You are viewing a plain text version of this content. The canonical link for it is here.
Posted to users@spamassassin.apache.org by Richard Humphrey <ri...@multicam.com> on 2004/07/09 14:59:59 UTC
[OT] SA 3.0 Maillog parser
On RedHat 9 I get the following error when running sa-stats.pl
Any ideas how to make it go away?
Malformed UTF-8 character (overflow at 0xfc332714, byte 0x78, after
start byte 0xff) in pattern match (m//) at sa-stats.pl line 53, <F> line
1038
Dallas L. Engelken wrote:
> I just whipped up a quick maillog parser display top rules firing in
> 3.0. It reads all maillog* files and generates top firing rules for
> ham and spam, as well as some general info.

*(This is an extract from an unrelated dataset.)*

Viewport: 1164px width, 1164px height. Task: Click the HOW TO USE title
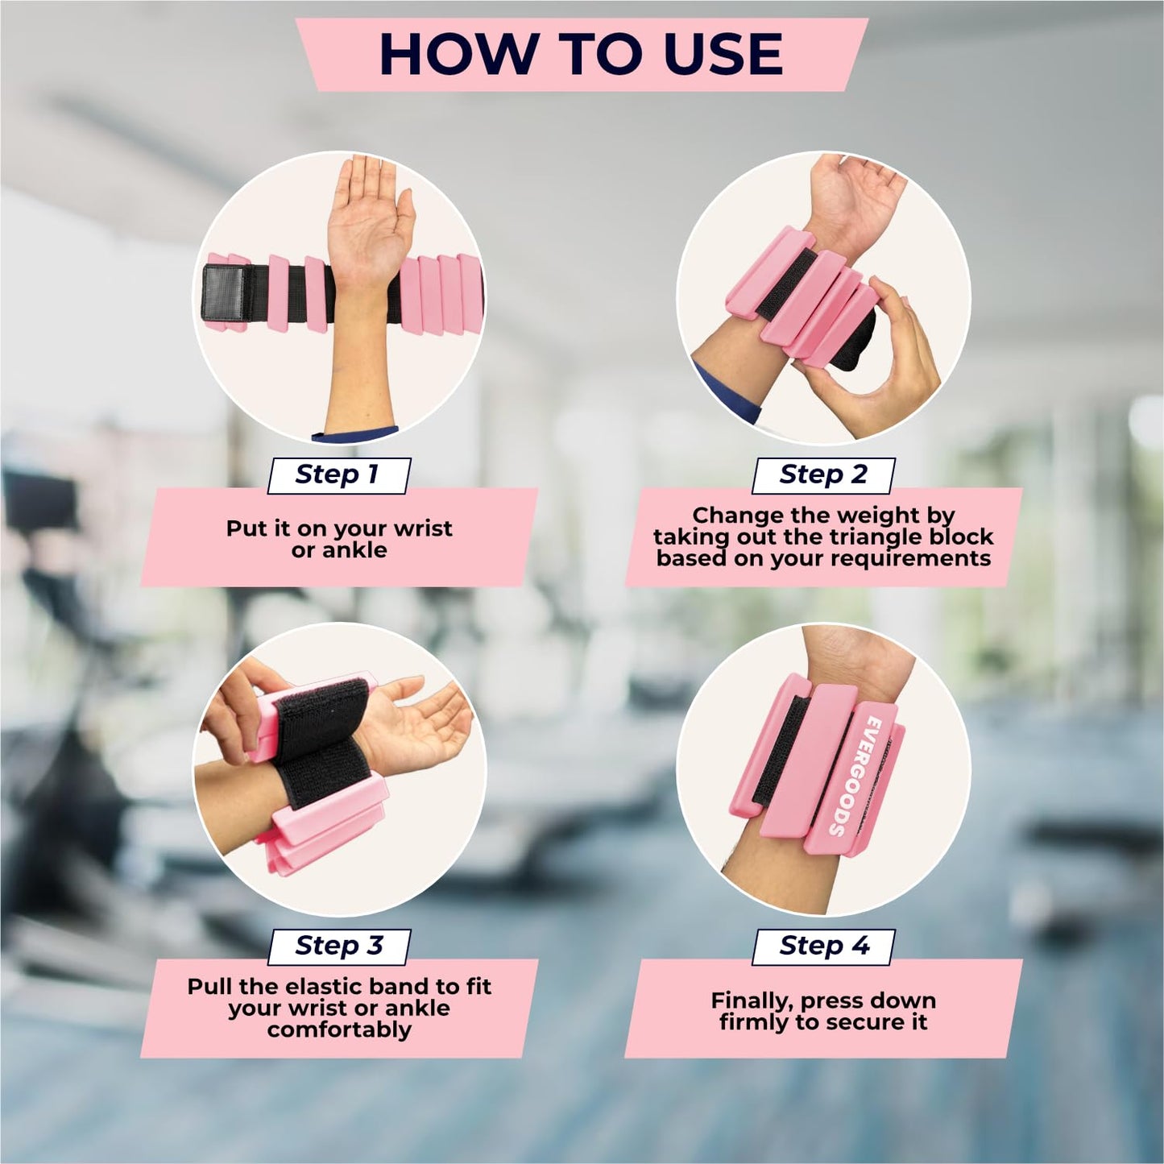tap(580, 54)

A copy of it can be found
> here http://www.rulesemporium.com/programs/sa-stats.txt
>
> [root@mailgw tmp]# perl sa-stats.pl 5
> Email: 31808 Autolearn: 2245 AvgScore: 1.68 AvgScanTime: 2.13
> sec
> Spam: 4381 Autolearn: 2219 AvgScore: 12.43 AvgScanTime: 4.41
> sec
> Ham: 27427 Autolearn: 26 AvgScore: -0.04 AvgScanTime: 1.76
> sec
>
> Time Spent Running SA: 18.80 hours
> Time Spent Processing Spam: 5.37 hours
> Time Spent Processing Ham: 13.43 hours
>
> TOP SPAM RULES FIRED
> ------------------------------------------------
> COUNT RULE NAME PERCENT
> ------------------------------------------------
> 3616 HTML_MESSAGE 5.55%
> 2249 URIBL_SBL 3.45%
> 2069 MIME_HTML_ONLY 3.18%
> 1885 URIBL_WS_SURBL 2.89%
> 1630 URIBL_SC_SURBL 2.50%
> ------------------------------------------------
>
> TOP HAM RULES FIRED
> ------------------------------------------------
> COUNT RULE NAME PERCENT
> ------------------------------------------------
> 6996 AWL 17.56%
> 2969 HTML_MESSAGE 7.45%
> 2546 NO_REAL_NAME 6.39%
> 2465 FORGED_RCVD_HELO 6.19%
> 2019 LONGWORD_TEST_1 5.07%
> ------------------------------------------------
>
> You can override the number of top rules shown by passing a number to
> the script..
>
> ./sa-stats 10 # shows top 10
> ./sa-stats # shows default of 20
>
> You can change the default number of rules shown by changing
> $TOPRULES=20;
> In the script.
>
> That's about all it does right now, but that's all I wanted it to do :)
>
>
> It's pretty CPU intensive on large maillog's, so be warned. It's less
> than 1 second (2.4P4,512MB) for around 30k records, at least on my
> maillogs...
>
> [root@mailgw tmp]# time perl sa-stats.pl | tail -0
> real 0m0.896s
> user 0m0.880s
> sys 0m0.010s
>
> Using it like this works well...
>
> [root@mailgw tmp]# perl sa-stats.pl | mail <youremail>
>
> Have Fun!
>
>
Re: [OT] SA 3.0 Maillog parser
Posted by Dallas Engelken <da...@engelken.net>.
Richard Humphrey wrote:
> On RedHat 9 I get the following error when running sa-stats.pl
> Any ideas how to make it go away?
>
> Malformed UTF-8 character (overflow at 0xfc332714, byte 0x78, after
> start byte 0xff) in pattern match (m//) at sa-stats.pl line 53, <F>
> line 1038
>
>
http://www.google.com/search?hl=en&ie=UTF-8&q=Malformed+UTF-8+character++%22redhat+9%22&btnG=Google+Search
to my knownledge, this is related to your language settings in
/etc/sysconfig/i18n
See if your LANG is set to UTF-8, and if so, try en_US maybe.
$ echo $LANG
en_US.UTF-8
$ export LANG=en_US
and re-run ./sa-stats.pl before making changes to i18n
dallas